**Given problem**
Copy out everything from the line containing "Task: Click the teal caret in Icon dropdown" down to the line containing "pyautogui.click(x=95, y=130)", swapping "Ciphers" for "Filters" and changing nothing else.

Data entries
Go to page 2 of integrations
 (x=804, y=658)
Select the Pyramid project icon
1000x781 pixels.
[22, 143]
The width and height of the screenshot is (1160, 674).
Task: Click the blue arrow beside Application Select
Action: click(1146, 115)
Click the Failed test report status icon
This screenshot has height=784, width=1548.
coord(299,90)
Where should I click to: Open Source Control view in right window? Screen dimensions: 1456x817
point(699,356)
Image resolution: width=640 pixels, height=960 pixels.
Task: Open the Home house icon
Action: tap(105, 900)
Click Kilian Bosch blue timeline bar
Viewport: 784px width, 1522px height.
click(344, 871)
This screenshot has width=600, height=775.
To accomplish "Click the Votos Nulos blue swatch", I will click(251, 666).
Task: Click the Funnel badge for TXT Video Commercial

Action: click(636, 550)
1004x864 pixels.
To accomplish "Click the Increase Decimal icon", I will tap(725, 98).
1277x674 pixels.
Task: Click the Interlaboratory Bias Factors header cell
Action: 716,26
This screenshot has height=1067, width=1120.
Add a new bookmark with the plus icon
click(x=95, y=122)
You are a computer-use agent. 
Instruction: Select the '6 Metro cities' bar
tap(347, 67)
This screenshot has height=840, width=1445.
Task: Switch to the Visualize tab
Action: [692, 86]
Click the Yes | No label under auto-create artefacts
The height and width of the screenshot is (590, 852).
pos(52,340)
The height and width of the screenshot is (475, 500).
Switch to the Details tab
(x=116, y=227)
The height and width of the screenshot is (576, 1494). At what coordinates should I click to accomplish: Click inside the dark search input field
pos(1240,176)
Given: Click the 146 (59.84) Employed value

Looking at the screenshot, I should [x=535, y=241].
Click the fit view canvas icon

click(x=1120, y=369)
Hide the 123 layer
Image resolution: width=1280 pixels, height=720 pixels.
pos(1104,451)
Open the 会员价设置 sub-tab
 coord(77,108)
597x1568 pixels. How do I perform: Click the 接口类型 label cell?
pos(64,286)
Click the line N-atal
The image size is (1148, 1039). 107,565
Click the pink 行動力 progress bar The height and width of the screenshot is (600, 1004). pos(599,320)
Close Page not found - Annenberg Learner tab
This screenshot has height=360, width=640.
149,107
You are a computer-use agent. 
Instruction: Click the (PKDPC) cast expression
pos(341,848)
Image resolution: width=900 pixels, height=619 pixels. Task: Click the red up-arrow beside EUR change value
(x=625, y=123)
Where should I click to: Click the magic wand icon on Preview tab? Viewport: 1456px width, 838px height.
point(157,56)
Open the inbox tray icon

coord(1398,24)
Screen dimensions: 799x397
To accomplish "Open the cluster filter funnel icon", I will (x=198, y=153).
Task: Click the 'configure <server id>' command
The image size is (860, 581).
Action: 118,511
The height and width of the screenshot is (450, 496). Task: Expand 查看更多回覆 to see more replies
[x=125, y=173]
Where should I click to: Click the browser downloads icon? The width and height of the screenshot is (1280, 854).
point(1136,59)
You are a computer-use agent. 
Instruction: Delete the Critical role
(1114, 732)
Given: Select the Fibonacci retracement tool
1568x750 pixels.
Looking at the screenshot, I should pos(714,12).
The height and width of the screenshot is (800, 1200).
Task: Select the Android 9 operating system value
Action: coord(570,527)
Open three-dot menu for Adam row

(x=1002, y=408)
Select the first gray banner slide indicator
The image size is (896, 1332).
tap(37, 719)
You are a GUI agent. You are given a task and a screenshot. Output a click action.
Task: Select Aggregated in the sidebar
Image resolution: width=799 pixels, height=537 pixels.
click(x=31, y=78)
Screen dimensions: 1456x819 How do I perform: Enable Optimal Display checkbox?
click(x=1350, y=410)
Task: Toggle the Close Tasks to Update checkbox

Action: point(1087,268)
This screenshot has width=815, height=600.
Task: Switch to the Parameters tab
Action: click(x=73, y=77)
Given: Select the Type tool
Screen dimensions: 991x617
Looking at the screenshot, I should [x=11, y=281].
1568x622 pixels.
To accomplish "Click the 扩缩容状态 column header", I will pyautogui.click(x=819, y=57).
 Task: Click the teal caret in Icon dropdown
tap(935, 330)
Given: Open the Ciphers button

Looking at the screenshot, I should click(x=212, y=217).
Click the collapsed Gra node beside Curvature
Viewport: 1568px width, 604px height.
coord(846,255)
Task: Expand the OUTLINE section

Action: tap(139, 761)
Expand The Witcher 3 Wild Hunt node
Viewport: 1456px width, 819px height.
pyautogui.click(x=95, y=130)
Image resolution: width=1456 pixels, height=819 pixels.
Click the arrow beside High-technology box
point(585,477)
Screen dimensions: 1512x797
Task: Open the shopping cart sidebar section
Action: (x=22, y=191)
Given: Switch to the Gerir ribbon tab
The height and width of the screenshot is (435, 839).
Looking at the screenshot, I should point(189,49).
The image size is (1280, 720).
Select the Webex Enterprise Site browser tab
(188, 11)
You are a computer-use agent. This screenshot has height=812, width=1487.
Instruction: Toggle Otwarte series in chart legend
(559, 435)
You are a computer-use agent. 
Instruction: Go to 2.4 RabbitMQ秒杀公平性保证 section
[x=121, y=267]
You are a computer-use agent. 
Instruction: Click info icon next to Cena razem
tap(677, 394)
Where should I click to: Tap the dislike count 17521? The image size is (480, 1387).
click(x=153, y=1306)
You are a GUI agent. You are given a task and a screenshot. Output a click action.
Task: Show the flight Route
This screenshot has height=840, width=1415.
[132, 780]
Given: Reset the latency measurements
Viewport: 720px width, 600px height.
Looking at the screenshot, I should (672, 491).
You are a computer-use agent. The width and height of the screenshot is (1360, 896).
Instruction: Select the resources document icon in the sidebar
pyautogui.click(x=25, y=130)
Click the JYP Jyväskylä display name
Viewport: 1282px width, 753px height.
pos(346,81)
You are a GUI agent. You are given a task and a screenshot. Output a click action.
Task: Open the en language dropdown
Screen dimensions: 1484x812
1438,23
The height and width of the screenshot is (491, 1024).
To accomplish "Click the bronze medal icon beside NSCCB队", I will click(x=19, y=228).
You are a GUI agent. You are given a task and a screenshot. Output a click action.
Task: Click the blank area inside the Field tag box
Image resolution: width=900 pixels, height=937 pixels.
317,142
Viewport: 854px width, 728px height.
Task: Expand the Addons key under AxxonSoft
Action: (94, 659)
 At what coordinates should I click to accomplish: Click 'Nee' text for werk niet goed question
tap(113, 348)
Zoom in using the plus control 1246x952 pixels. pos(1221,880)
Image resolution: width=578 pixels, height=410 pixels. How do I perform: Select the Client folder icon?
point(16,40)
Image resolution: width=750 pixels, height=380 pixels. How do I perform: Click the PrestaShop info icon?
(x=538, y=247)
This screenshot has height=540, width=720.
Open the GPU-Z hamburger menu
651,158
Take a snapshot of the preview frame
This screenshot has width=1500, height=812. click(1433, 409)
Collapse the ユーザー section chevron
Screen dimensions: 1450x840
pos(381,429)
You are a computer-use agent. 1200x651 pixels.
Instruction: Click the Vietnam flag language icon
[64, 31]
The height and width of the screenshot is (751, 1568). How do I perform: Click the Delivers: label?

**Written reply**
 Task: Click the teal caret in Icon dropdown
tap(935, 330)
Given: Open the Filters button

Looking at the screenshot, I should click(x=212, y=217).
Click the collapsed Gra node beside Curvature
Viewport: 1568px width, 604px height.
coord(846,255)
Task: Expand the OUTLINE section

Action: tap(139, 761)
Expand The Witcher 3 Wild Hunt node
Viewport: 1456px width, 819px height.
pyautogui.click(x=95, y=130)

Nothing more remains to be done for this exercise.